Scientists reported seeing two wild, male members of this primate group repeatedly dabbing themselves with something that seemed hard to describe as anything other than home-made cologne.
The crushed-leaf scents “may play a role in the context of social communication, possibly for signaling of social status or to increase sexual attractiveness,” the researchers wrote in the Nov. 14 issue of the research journal Primates.
The researchers, Matthias Laska and colleagues of the University of Munich Medical School described watching a group of free-ranging Mexican black-handed spider monkeys over a 250-hour period.
In that time, they recorded “20 episodes of self-anointing, that is, the application of scent-bearing material onto the body,” they wrote.

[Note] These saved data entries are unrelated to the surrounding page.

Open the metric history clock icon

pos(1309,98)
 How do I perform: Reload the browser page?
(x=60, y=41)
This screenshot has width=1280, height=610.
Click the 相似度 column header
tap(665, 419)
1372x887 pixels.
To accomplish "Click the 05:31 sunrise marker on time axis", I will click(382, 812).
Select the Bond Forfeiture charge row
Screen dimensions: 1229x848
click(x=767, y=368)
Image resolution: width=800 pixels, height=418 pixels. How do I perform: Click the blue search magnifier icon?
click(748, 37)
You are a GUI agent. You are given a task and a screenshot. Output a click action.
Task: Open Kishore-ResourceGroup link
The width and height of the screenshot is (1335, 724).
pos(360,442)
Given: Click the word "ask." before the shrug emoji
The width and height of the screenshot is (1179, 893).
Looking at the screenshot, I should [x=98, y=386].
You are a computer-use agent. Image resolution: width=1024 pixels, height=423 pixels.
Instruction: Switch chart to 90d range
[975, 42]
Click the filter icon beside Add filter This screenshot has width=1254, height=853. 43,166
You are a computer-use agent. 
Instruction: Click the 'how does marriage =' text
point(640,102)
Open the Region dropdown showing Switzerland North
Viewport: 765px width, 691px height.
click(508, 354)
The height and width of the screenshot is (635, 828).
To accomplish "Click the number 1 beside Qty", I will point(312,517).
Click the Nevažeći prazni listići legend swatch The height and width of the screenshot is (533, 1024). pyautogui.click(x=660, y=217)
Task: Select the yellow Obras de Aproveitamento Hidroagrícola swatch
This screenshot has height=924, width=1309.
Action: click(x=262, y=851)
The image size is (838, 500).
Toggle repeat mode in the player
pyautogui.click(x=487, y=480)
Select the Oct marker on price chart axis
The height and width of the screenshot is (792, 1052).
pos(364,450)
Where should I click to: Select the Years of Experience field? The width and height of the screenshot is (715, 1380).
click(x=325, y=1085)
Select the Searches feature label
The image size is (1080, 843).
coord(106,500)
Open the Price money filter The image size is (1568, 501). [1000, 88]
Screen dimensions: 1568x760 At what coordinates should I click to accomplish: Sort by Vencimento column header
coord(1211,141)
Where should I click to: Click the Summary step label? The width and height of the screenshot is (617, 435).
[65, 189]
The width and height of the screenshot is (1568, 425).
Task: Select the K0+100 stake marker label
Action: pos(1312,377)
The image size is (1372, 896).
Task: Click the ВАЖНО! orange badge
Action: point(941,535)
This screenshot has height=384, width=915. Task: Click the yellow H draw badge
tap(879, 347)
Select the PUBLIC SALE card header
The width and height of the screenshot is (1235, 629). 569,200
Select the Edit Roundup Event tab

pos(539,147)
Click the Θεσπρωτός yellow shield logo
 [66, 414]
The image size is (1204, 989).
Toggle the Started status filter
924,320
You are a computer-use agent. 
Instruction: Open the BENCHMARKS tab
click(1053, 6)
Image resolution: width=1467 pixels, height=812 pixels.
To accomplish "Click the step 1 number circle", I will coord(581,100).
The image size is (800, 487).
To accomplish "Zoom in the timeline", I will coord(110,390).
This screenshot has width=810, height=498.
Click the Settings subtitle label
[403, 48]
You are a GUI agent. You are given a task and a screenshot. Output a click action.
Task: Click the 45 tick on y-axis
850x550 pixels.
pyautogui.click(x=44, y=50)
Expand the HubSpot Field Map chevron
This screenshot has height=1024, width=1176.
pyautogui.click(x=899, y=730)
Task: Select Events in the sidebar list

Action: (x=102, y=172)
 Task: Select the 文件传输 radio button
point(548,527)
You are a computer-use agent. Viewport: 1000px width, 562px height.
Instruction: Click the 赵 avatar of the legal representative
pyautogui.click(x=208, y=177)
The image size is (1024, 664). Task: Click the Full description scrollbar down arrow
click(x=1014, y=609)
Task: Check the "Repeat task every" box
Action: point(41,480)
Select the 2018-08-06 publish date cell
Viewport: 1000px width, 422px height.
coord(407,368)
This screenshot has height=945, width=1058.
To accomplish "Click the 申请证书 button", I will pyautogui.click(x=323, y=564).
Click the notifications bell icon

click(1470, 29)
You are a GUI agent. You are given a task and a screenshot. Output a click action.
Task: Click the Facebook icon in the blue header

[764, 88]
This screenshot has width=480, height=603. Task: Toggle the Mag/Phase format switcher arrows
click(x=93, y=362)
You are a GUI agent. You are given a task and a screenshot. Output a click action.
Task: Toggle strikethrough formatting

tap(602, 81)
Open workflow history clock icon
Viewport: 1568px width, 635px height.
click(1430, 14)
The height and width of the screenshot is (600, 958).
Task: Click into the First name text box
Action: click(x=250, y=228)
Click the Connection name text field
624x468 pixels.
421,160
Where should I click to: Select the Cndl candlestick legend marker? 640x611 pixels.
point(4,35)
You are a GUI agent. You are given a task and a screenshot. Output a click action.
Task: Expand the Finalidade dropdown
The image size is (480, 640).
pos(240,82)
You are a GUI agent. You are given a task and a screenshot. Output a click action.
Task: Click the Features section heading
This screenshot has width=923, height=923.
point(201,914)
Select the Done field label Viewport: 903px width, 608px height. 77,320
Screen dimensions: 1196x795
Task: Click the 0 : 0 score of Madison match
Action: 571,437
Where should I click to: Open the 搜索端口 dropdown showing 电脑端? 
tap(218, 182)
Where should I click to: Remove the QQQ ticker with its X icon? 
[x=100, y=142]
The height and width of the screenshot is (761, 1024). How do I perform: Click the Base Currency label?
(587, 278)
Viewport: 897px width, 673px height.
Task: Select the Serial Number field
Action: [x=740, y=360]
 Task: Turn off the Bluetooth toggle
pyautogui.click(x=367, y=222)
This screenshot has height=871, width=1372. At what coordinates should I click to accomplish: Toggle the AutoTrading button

“The animals used the leaves of three species of plants,” including wild celery, for the surprising rituals, the researchers reported. The animals would mix the crushed leaves with saliva before rubbing it on themselves, they continued. “The leaves of all three plant species spread an intensive and aromatic odor when crushed.”
The monkeys swiped the fragrant paste only on their armits and breastbone areas, Laska and colleagues noted, and the occurrences of this were independent of time of day, season, temperature or humidity.
All these considerations together, they added, clash with the notion that the substance might function as an insect repellent or a sort of skin self-medication.
The black-handed spider monkey, Ateles geoffroyi, is one of four species of spider monkeys, small, very acrobatic primates with long, slender limbs that live between southern Brazil and central Mexico. They travel in small bands by making huge leaps among the treetops, sprawling out like spiders and grasping branches with their tails, which they use as a “fifth hand.”
Their diet includes fruits and nuts. The black-handed monkeys “bark” when threatened, and often hurl branches, jump up and down, and shake branches upon the approach of humans.
The plant species used were the Alamos pea tree, Brongniartia alamosana; the trumpet tree Cecropia obtusifolia; and wild celery, Apium graveolens.